Monitors are placed throughout the unit so vital signs are visible to all nurses taking care of patients. Personal protective equipment (PPE) closets are often just outside the rooms, stocked with gowns, gloves, masks, etc. 

“We purposely did not put a nook or sitting area between patient rooms,” says Pieroni. “Now we can pair patients according to acuity and still have the line of sight we need to be able to care for them safely.”

Having ICU rooms all on one floor is helpful, says Rose White, ICU nursing unit director at Emory Hillandale Hospital, not only for patient safety but for staffing as well. 

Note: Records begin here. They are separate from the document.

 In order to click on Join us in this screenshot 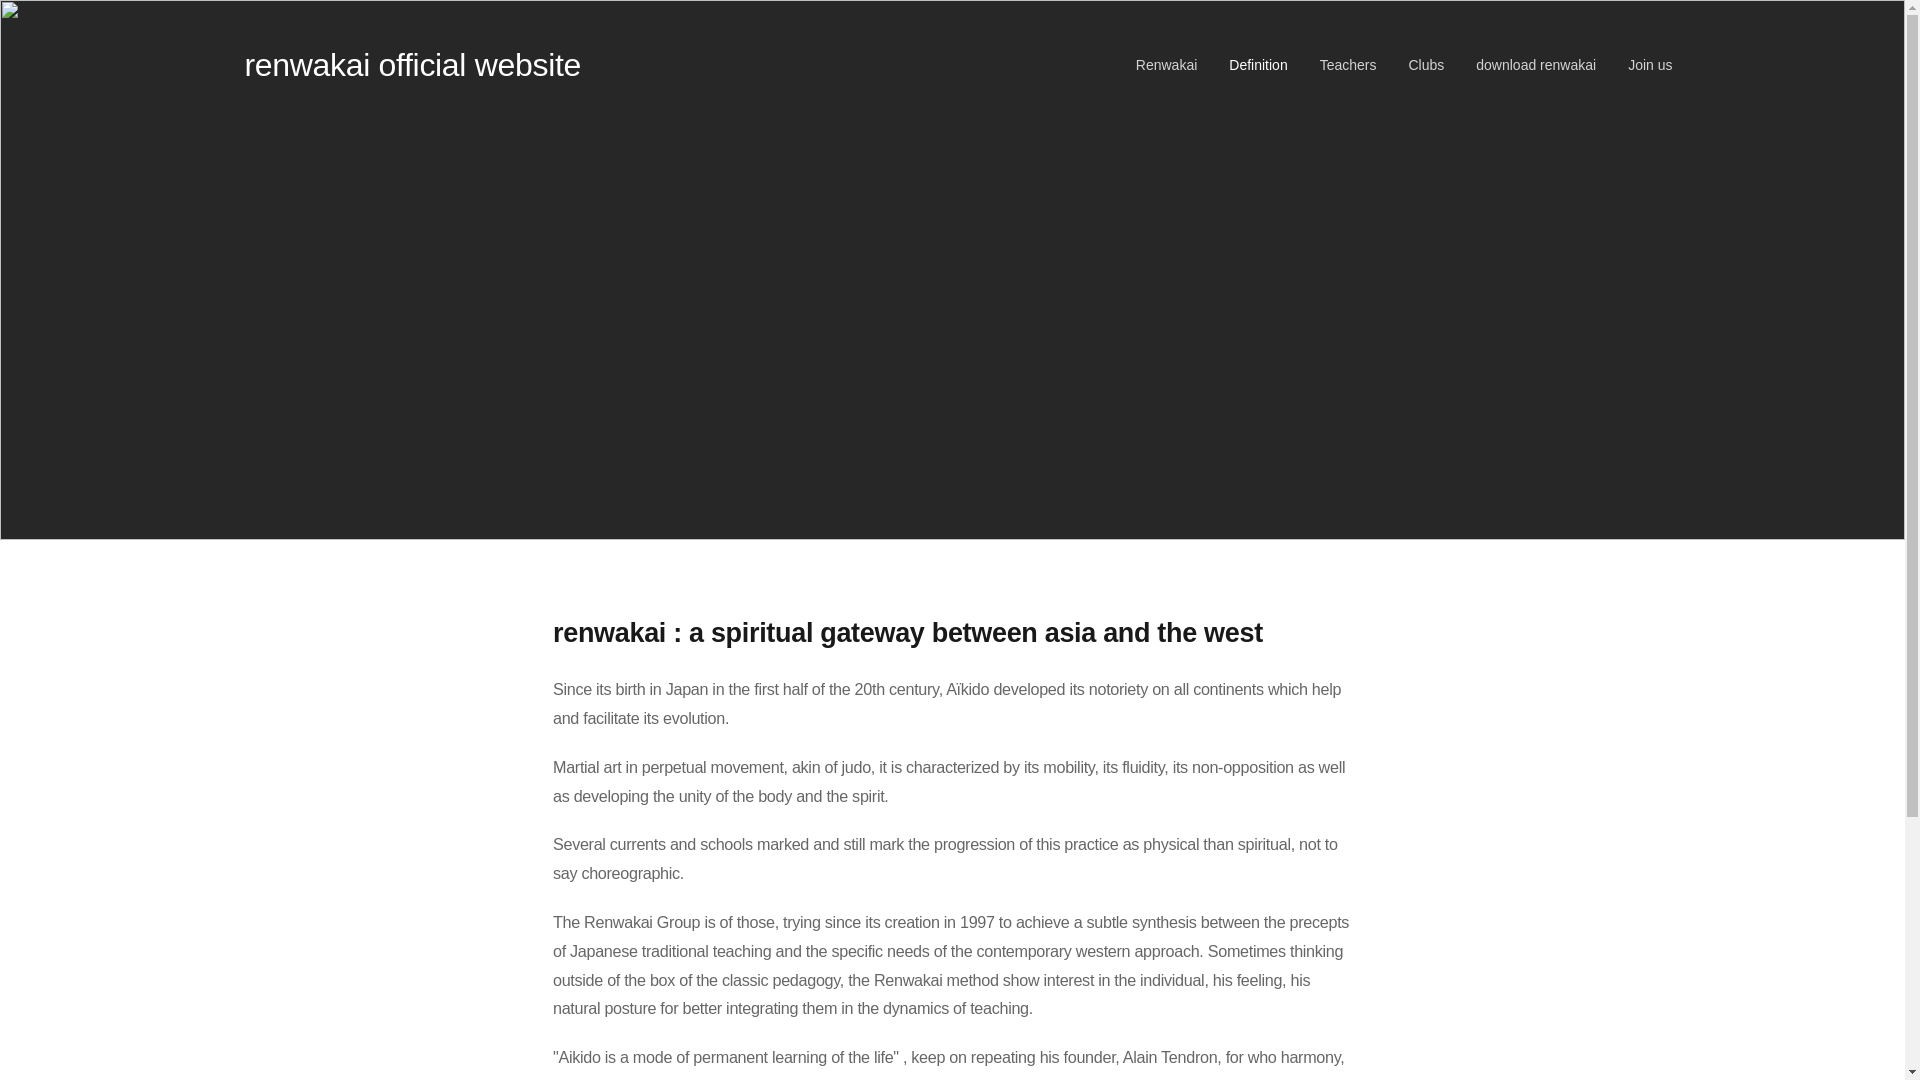, I will do `click(1642, 64)`.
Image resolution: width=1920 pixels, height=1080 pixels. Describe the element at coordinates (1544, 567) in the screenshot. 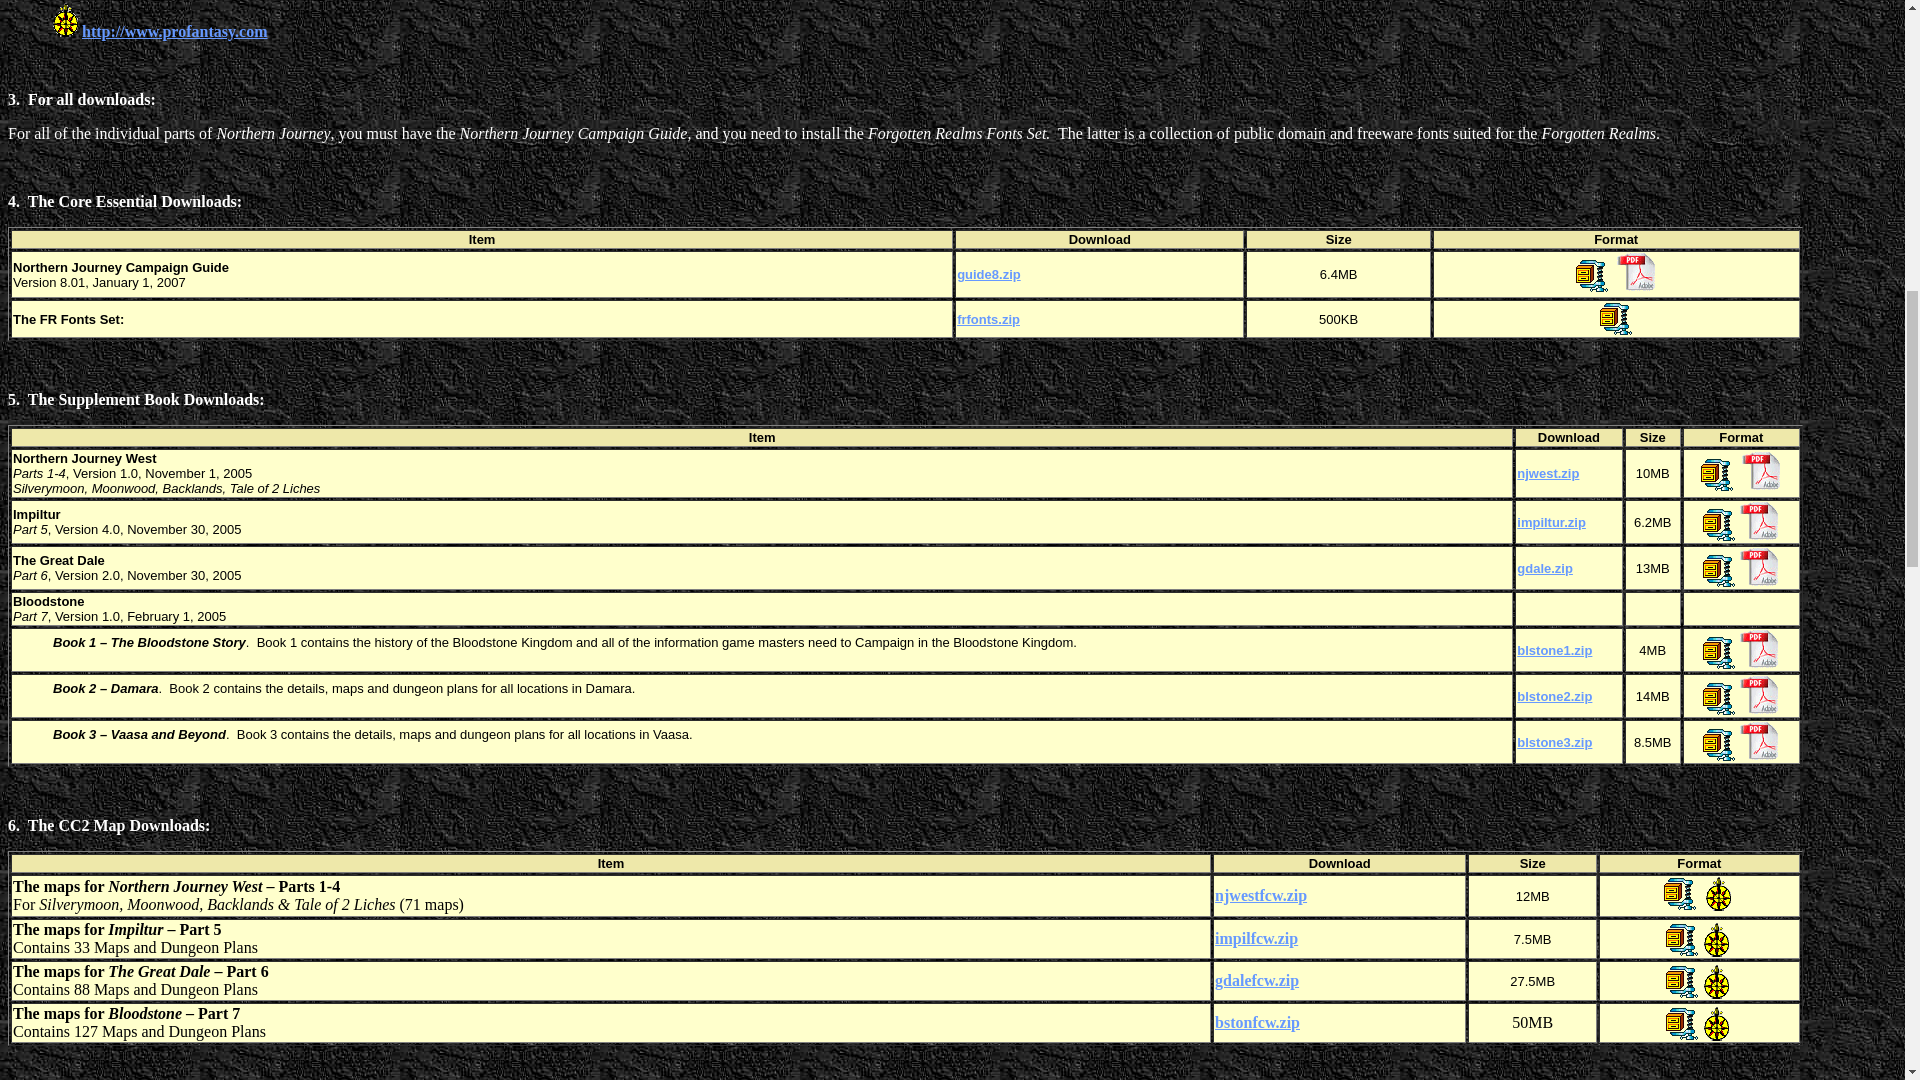

I see `gdale.zip` at that location.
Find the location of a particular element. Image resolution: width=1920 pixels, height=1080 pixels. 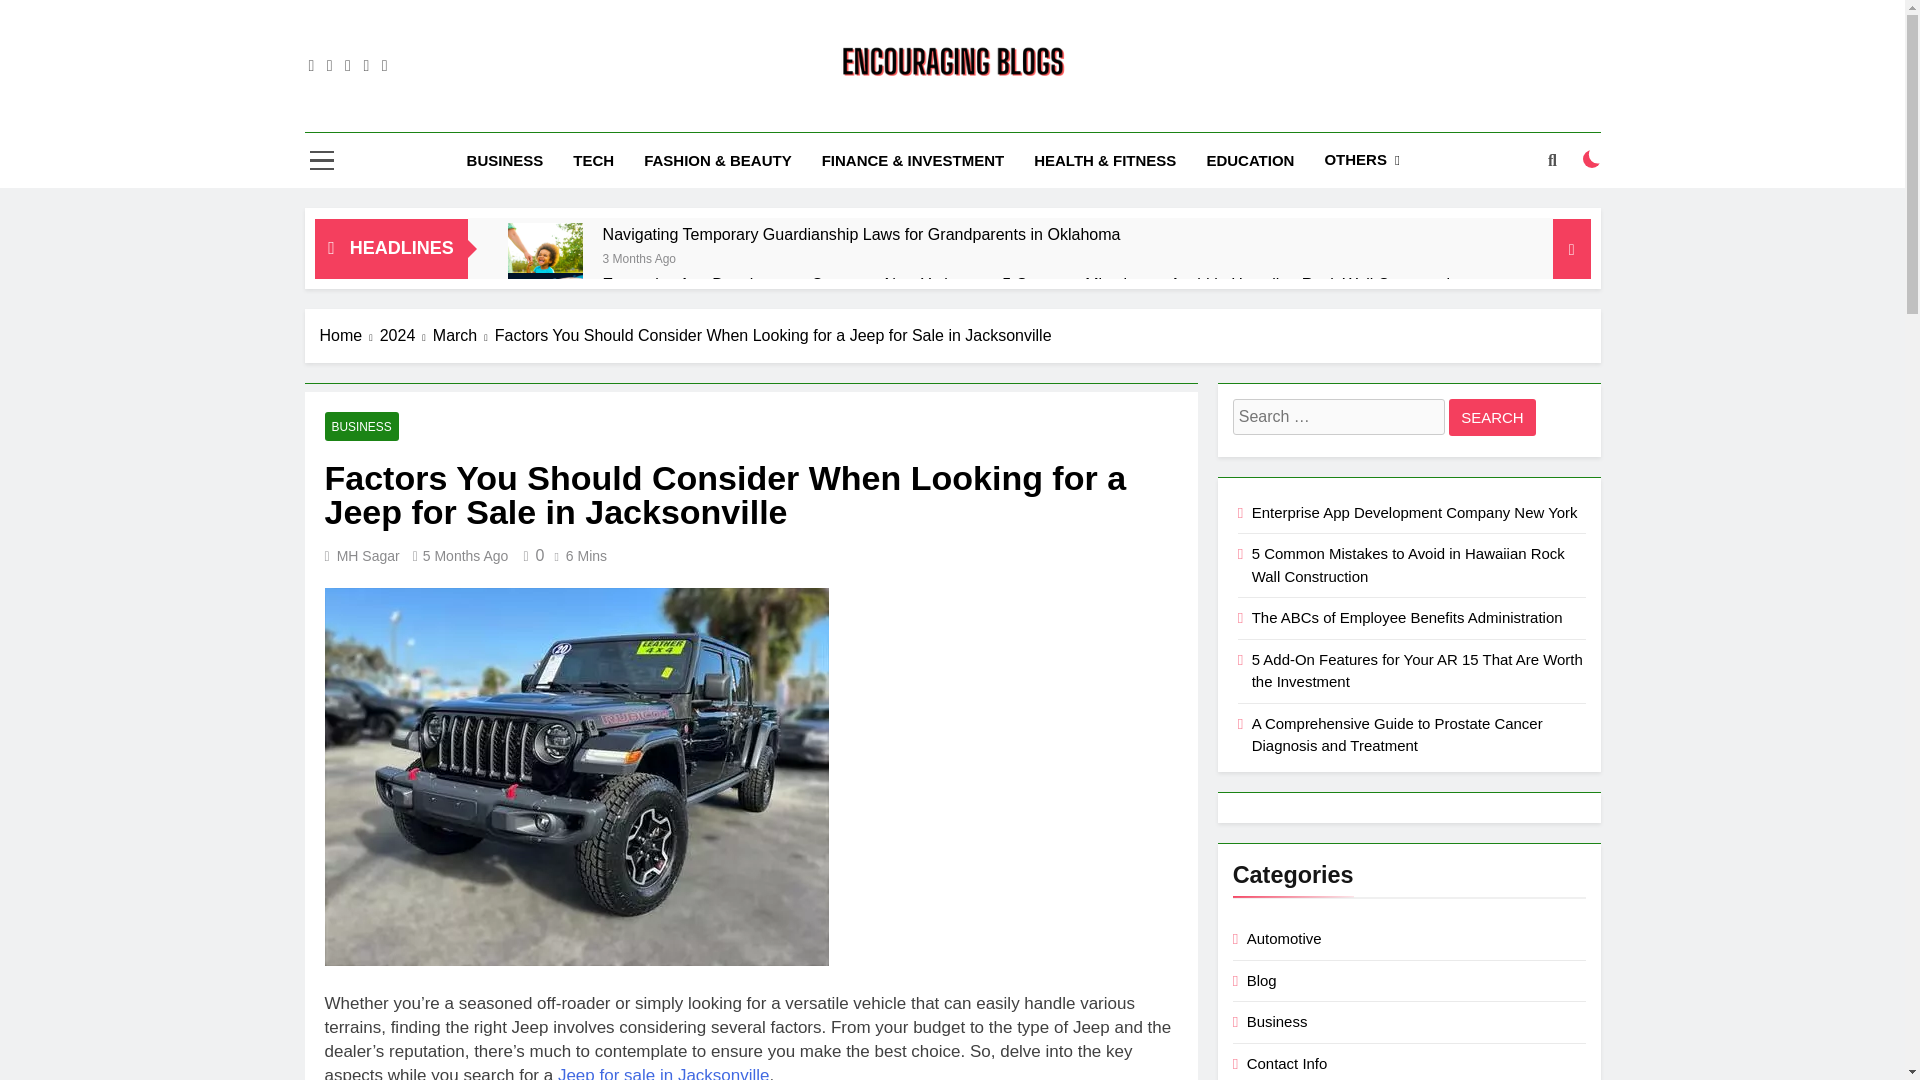

TECH is located at coordinates (594, 160).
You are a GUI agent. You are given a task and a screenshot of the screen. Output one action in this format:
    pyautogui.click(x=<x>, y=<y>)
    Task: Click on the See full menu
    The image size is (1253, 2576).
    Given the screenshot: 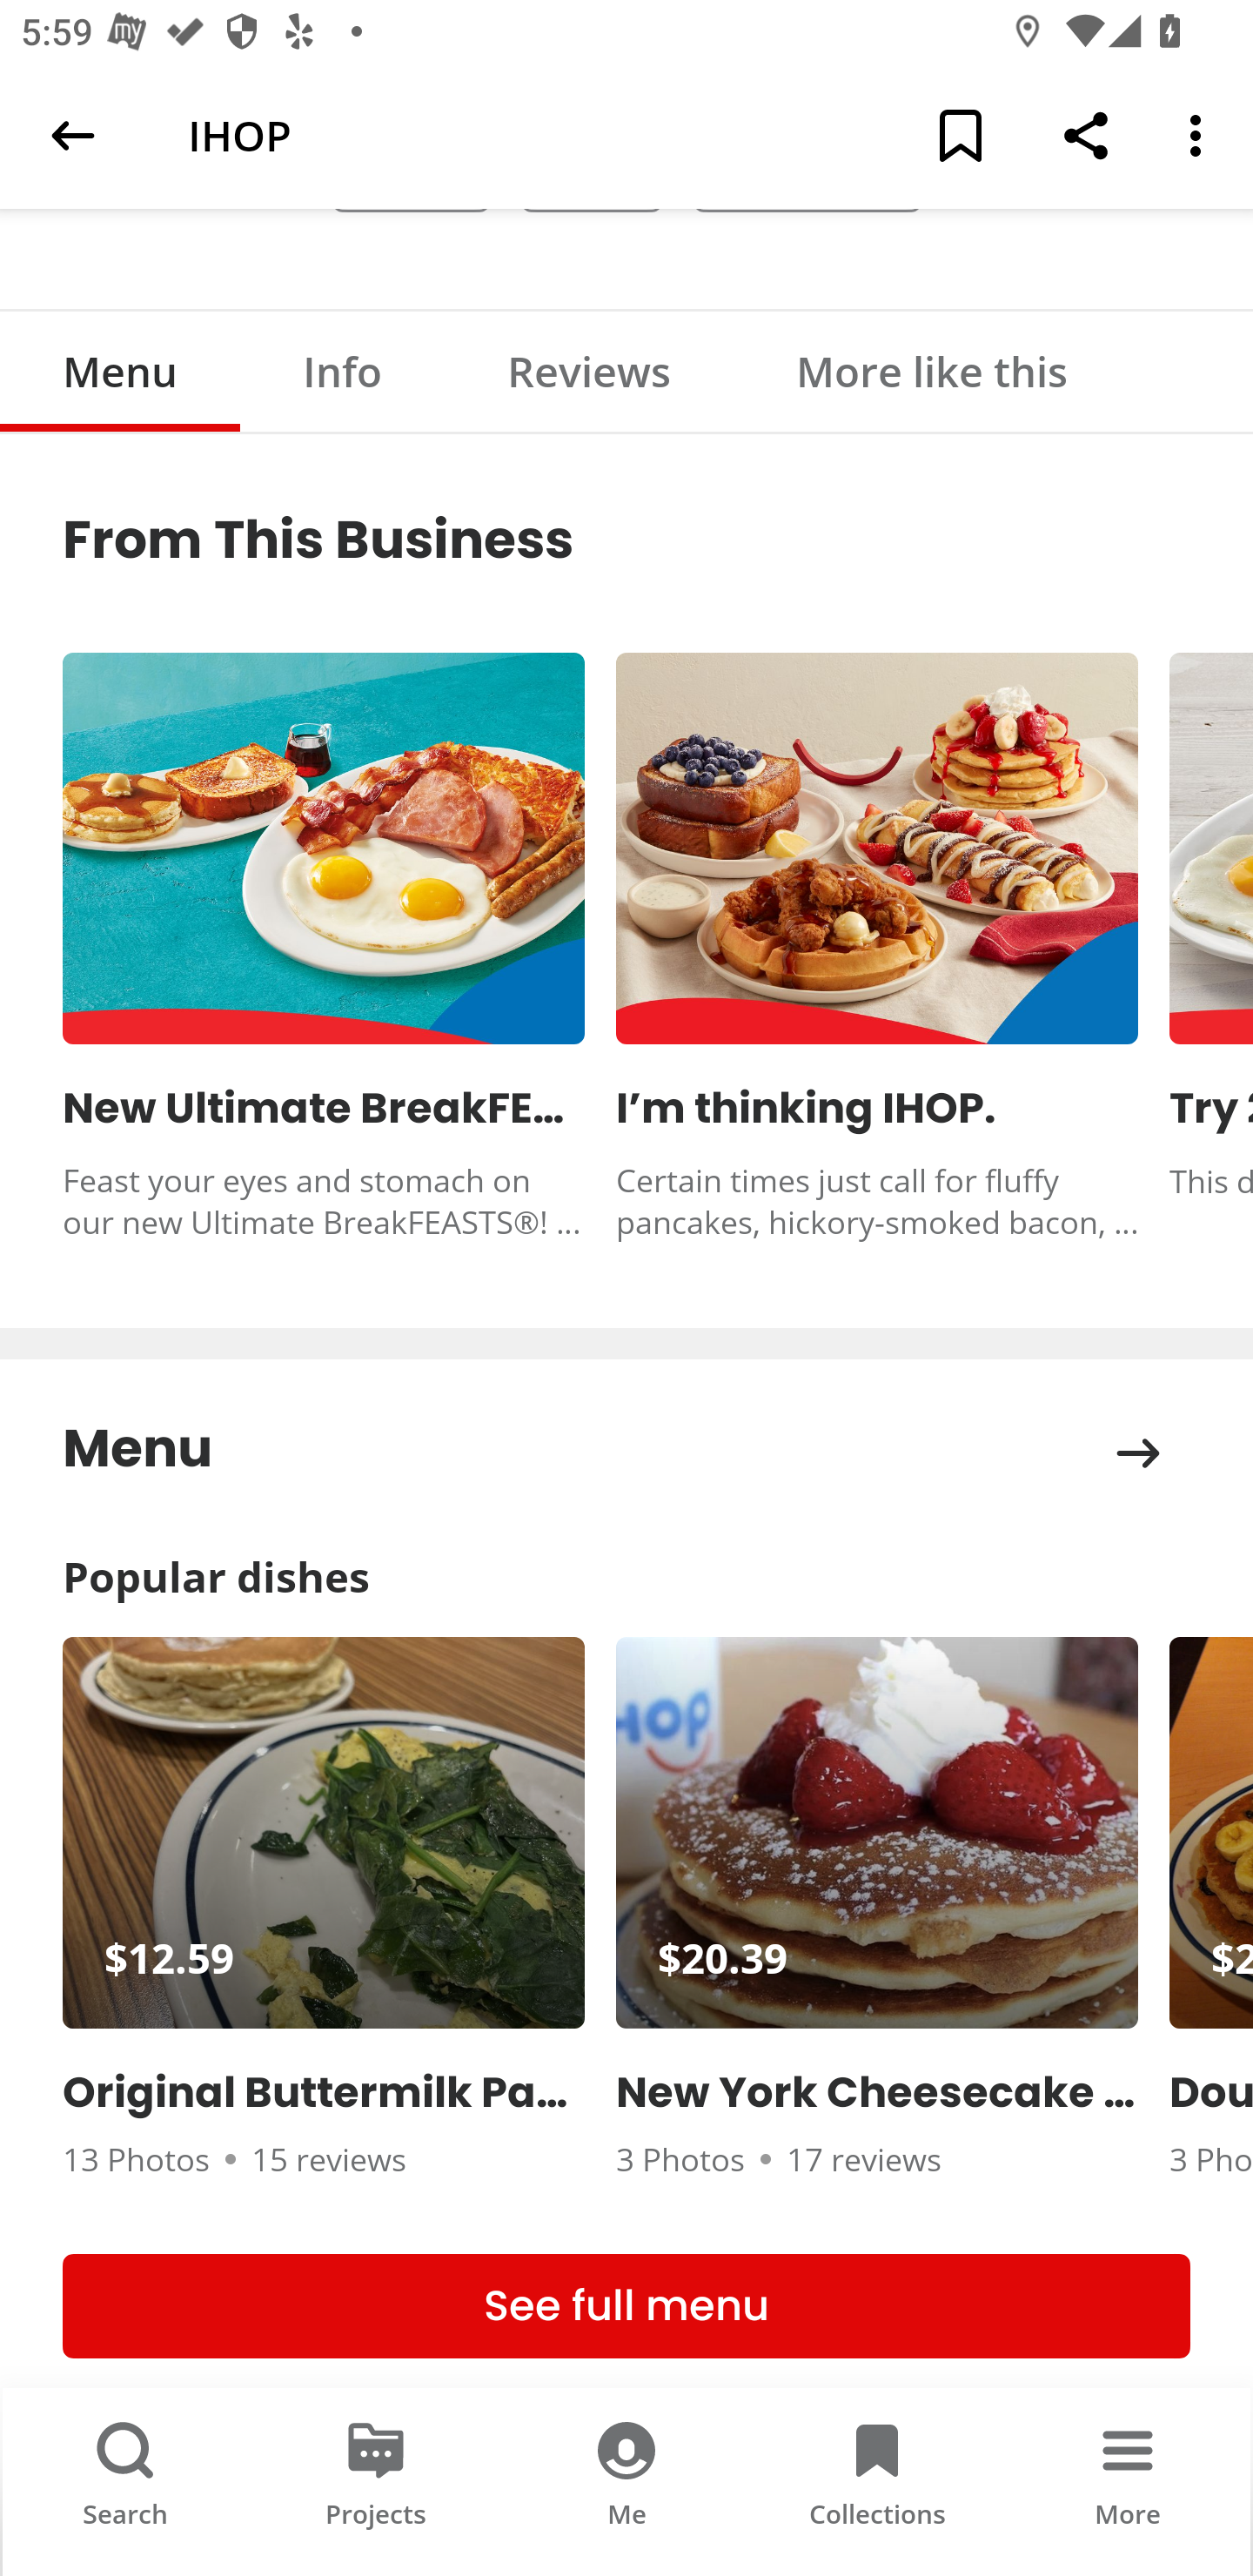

“Two different floors were hard to juggle,” she says. “One floor will allow a lot more efficiency. And we love having glass doors to the rooms, so we can see the patients at all times.”


The ICU is a more collaborative environment now, with intensive–care trained physicians, intensive–care trained advanced practice providers (APPs), highly subspecialized nurses for each type of ICU, respiratory therapists, pharmacists, nutrition support specialists, patient care technicians, social workers, and “an army of consultants.” 

ICUs, then, must be designed in ways that facilitate this collaboration, with more open space, seating, computers, and areas for charting, teaching, and conversation.

Separate rooms for medical students, residents, APPs, and family conferences right on the unit also are essential, as are break rooms and water stations.

Newer Emory Healthcare ICUs have included “relaxation rooms” with massage chairs for staff and access to an outside garden or roof terrace. 

A few human touches nearly everyone mentions are dimmers for the lights at night to synch with patients’ circadian rhythms and keeping the unit as quiet as possible during sleep hours.

Finding a place for all the machinery and accessories needed in critical care remains a challenge, but many ICUs are leaning toward large, undefined storage spaces and creative storage solutions in patient rooms.

“We actually engage process engineers to help us figure out how to shoehorn all the things we need into the space we have,” says Jabaley. “I want the units to be flexible enough to accommodate patients and technologies 20 years into the future.”